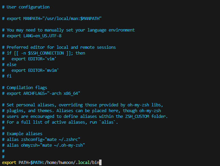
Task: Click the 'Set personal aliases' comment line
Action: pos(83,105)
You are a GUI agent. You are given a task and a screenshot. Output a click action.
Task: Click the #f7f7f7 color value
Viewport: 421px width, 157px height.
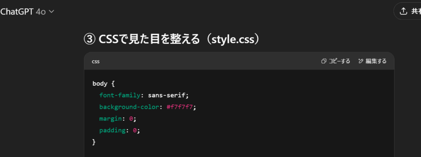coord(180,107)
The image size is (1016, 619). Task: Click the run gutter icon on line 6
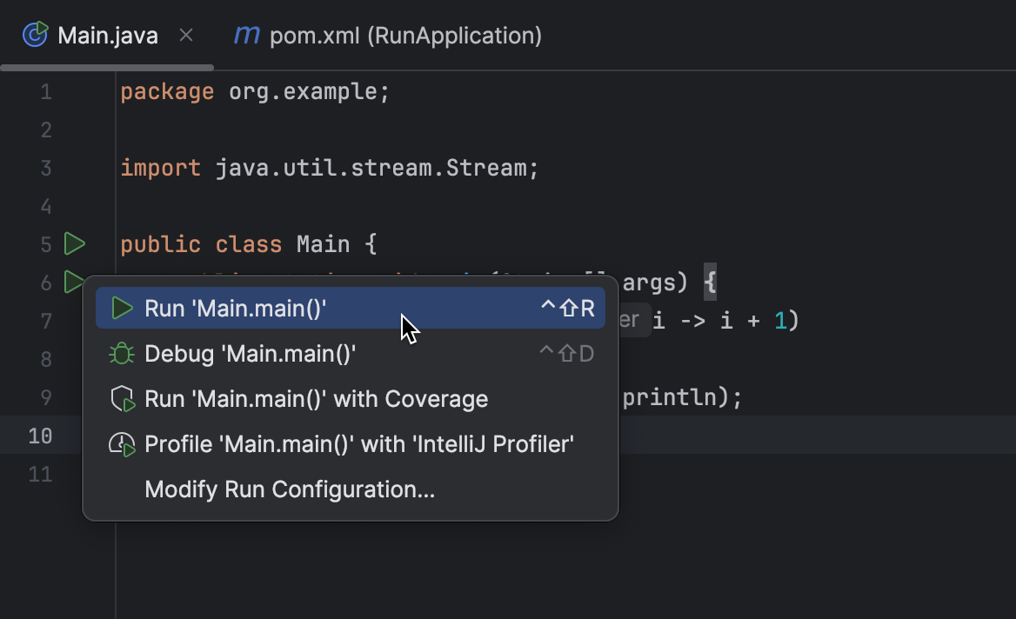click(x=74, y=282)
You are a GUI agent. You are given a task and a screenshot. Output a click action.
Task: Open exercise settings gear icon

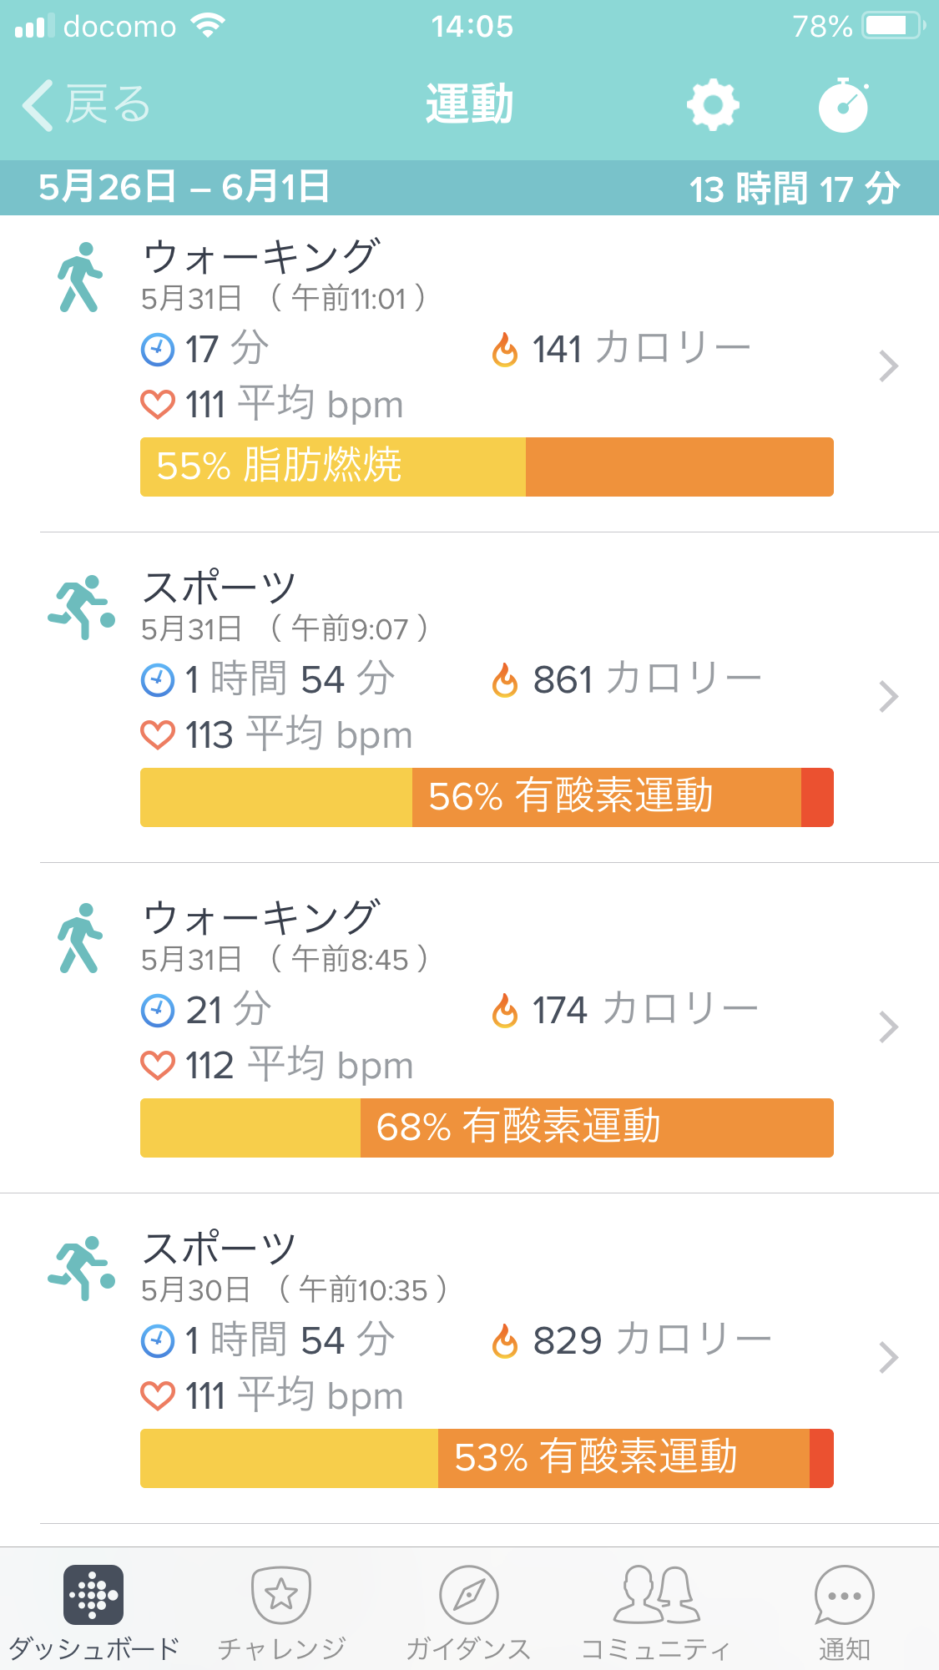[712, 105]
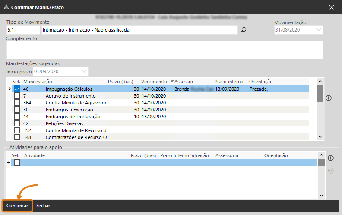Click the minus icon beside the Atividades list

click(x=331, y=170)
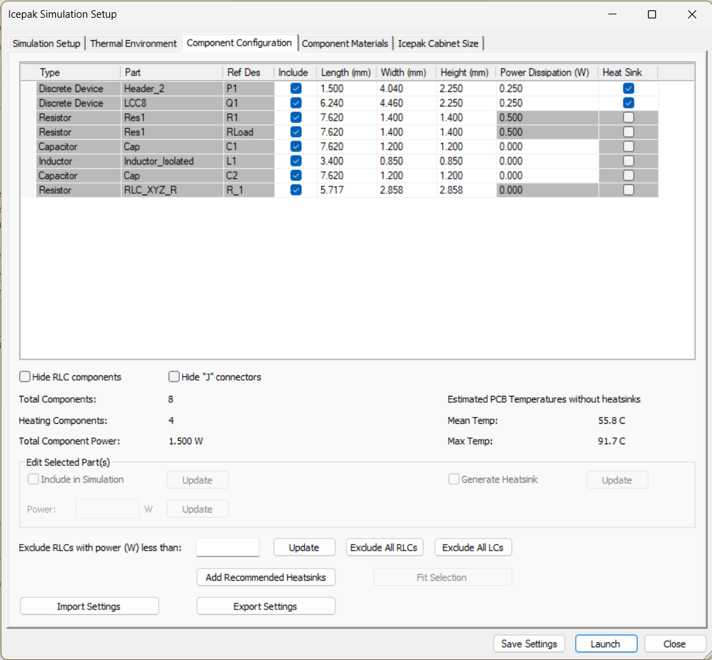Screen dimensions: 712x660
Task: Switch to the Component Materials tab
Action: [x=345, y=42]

◇ ◇ ◇ ◇ ◇ ◇ ◇

* [DIRECTIVE]
Update the records from the line with "The image size" through the end of the records, replacing "gear icon" with "cog icon" and keeping everything else the same. Leave the pictures out of your answer.

* [EXERCISE SOLUTION]
The image size is (1016, 619). Task: Click the run gutter icon on line 6
click(x=74, y=282)
You are a GUI agent. You are given a task and a screenshot. Output a click action.
Task: Open exercise settings cog icon

[712, 105]
Click the minus icon beside the Atividades list

click(x=331, y=170)
Screen dimensions: 712x660
Task: Switch to the Component Materials tab
Action: [x=345, y=42]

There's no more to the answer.